Here, \(n\) is the outward going normal vector of the element. The true solution \(u\) is continuous over element facets (edges in 2D and faces in 3D). But, for a discontinuous trial function we have to use the \(u\) on the boundary from the left, or from the right element. The stable decision is to use \(u\) from the upwind element, i.e. the element where \(b_n > 0\), i.e. the wind blows out of the element.

\[\begin{split} u^{up} := \left\{ \begin{array}{cl} u_T & \text{ if } b_n > 0 & \text{element outflow boundary } \\ u_{T,other} & \text{ if } b_n < 0 & \text{ element inflow boundary } \end{array} \right. \end{split}\]

Thus, the DG discretization method is as follows: \(V_h\) a piecewise polynomial, discontinuous finite element space. Find \(u_h \in V_h\) such that

\[ \sum_{T \subset \Omega} - \int_T b u_h \nabla v_h + \int_{\partial T} b_n u_h^{up} v_h = \int_\Omega f v_h \]

for all test functions \(v_h \in V_h\).

from ngsolve import *
from ngsolve.webgui import Draw
mesh = Mesh(unit_square.GenerateMesh(maxh=0.05))

Choose some wavy wind:

b = CF( (1,0.5*sin(2*6.28*x)))
Draw (b, mesh, "wind", min=0.8, max=1.2, vectors = { "grid_size" : 20 });

The upwind term is specified in NGSolve as

n = specialcf.normal(2)
uup = IfPos(b*n, u, u.Other())
a += b*n*uup*v * dx(element_boundary=True)
  • The IfPos function checks whether the first argument is positive.
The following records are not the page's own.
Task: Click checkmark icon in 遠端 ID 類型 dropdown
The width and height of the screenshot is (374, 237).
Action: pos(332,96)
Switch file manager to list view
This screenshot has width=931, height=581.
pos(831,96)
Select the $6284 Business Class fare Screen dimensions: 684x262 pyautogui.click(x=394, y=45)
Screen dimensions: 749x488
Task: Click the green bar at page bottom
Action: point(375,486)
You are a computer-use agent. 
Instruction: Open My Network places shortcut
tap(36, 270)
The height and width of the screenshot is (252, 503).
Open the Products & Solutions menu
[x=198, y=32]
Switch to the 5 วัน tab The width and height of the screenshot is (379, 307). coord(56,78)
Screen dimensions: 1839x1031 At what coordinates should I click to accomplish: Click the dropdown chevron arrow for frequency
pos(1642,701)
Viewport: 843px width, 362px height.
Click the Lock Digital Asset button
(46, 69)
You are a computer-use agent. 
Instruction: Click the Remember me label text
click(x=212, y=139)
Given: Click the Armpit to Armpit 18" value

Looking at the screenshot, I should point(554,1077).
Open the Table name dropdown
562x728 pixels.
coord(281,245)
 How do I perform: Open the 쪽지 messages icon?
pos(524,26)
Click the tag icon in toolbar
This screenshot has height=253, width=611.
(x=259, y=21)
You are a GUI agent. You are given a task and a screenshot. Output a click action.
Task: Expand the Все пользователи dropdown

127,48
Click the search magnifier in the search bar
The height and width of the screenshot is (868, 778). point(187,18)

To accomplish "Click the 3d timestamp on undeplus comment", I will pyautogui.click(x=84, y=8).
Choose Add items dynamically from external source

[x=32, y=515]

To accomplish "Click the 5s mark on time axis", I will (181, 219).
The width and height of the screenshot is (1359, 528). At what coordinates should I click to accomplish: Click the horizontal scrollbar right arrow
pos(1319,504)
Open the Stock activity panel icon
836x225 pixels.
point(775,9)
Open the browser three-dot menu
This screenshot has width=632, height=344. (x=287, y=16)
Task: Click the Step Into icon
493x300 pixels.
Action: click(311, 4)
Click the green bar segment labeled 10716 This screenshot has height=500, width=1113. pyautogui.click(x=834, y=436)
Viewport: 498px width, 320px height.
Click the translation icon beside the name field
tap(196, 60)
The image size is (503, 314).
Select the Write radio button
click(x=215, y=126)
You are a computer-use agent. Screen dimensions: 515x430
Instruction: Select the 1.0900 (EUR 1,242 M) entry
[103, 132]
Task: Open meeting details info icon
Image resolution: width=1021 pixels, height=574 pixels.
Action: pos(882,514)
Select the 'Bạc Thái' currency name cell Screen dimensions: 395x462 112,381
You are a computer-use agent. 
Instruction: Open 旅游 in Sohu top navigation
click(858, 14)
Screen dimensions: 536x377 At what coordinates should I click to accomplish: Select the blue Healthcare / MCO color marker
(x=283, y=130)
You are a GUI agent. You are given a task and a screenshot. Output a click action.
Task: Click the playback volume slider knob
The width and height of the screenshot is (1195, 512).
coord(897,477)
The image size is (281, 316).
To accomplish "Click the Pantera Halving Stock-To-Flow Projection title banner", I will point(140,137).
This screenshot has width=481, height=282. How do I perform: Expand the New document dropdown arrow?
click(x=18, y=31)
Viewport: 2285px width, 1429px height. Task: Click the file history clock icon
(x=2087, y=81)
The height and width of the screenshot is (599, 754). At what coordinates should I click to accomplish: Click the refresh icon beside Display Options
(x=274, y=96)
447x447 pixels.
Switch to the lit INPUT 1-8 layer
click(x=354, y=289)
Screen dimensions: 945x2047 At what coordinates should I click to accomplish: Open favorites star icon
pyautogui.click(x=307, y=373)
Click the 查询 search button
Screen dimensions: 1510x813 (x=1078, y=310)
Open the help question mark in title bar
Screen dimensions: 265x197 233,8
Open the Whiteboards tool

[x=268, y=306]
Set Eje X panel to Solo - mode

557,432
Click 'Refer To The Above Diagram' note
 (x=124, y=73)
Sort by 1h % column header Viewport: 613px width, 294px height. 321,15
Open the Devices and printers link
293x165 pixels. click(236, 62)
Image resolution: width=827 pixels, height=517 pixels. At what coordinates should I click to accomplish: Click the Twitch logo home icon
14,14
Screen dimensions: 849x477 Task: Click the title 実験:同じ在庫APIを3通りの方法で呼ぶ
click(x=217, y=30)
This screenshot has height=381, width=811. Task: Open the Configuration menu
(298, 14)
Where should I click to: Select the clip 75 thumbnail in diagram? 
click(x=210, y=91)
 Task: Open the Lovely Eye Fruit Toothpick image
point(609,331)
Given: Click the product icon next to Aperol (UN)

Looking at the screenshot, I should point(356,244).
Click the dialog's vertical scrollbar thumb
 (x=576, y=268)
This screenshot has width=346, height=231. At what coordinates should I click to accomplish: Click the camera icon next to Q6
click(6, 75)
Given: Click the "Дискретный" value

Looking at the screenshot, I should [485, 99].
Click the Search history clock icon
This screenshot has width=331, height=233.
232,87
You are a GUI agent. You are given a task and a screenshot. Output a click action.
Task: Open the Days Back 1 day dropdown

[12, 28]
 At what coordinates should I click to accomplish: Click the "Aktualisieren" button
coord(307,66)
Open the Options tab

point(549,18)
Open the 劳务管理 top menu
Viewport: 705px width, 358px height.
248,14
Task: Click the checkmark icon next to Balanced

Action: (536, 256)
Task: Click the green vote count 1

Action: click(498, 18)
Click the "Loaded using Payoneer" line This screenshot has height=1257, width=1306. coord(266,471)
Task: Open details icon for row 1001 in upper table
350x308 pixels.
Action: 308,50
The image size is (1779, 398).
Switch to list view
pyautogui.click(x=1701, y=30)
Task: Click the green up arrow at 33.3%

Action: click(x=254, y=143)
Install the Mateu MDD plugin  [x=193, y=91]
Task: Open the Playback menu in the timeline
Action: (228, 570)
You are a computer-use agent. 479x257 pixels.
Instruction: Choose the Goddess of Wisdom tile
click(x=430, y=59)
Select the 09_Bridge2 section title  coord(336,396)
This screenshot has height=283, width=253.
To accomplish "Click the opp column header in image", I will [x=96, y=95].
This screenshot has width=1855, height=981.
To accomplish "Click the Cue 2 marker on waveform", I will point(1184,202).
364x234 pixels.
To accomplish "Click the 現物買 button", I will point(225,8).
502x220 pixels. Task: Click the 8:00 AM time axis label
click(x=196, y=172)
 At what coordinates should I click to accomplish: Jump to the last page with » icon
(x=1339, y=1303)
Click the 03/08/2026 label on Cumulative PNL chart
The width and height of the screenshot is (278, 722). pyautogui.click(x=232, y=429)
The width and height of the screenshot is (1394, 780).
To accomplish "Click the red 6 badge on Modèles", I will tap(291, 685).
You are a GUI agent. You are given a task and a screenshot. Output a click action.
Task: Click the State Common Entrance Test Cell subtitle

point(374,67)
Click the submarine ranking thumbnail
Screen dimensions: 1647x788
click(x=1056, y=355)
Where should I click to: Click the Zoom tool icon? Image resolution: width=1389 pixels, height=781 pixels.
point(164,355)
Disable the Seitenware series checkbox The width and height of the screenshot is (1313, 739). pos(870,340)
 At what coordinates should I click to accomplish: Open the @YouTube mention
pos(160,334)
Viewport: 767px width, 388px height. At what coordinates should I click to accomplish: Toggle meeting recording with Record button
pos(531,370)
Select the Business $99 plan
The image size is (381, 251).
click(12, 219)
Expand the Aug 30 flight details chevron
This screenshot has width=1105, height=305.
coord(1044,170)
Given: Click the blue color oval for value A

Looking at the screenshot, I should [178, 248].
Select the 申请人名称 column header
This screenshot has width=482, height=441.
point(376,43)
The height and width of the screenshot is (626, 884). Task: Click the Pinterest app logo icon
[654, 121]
If so, it returns the secod, if not, it returns the third argument.

  • The dx(element_boundary=True) integrates over all element boundaries. The loop in the assembling is over all elements

  • In this context, the normal vector is the outward-pointing normal vector to the element

The source term is integrated over traces of the L2 finite element space. This would not work with the usual ds. The flag skeleton=True gives also access to the volume element next to the surface element.

fes = L2(mesh, order=2, dgjumps=True)

u,v = fes.TnT()

a = BilinearForm(fes)
a += -b*u*grad(v)*dx

# the upwind-term:
n = specialcf.normal(2)
uup = IfPos(b*n, u, u.Other())
a += b*n*uup*v * dx(element_boundary=True)

f = LinearForm(fes)
f += exp(-20**2*(y-0.5)**2)*v * ds(skeleton=True,definedon=mesh.Boundaries("left"))
gfu = GridFunction(fes)
gfu.vec.data = a.mat.Inverse() * f.vec

Draw (gfu, order=3);

38.2. Stability of the method#

The bilinear-form is \(B(.,.) : V \times W \rightarrow {\mathbb R}\), with

\[ B(u,v) = \int u b \cdot \nabla v \, dx \]

We choose \(\| u \|_V = L_2\), and \(\| v \|_W = \| b \cdot \nabla v \|_{L_2}\). The later is a norm, if the wind \(b\) is such that the every point is connected with the inflow boundary.

One inf-sup condition is very simple: Choose \(u = b \cdot \nabla v\):

\[ \sup_u \frac{| B(u,v) | }{ \| u \| } \geq \frac{ \| b \cdot \nabla v \|^2 }{ \| b \cdot \nabla v \| } = \| v \|_W \]

With DG-methods one can mimic this inf-sup proof for the discrete spaces: choose \(u_h\) as element-wise derivative. This would not be possible by continuous finite elements:

\[ u_h^1 = b \cdot \nabla_h v_h \]

However, this leads only to

\[ B(u_h^1, v_h) \succeq \| b \cdot \nabla v_h \|^2 - \sum_E \| [ v_h ] \|_{L_2}^2, \]

with a bad, negative term on the right. Now we choose a second candidate \(u_h^2 = v_h\), and find

\[ B(u_h^2, v_h) \succeq \sum_E \| [ v_h ] \|_{L_2}^2, \]

Here the upwind-choice comes into the analysis. Finally, we take a combination \(u_h = u_h^1 + \alpha u_h^2\) such that the second choice compensates the negative term from the first choice. Details are found in the lecture notes.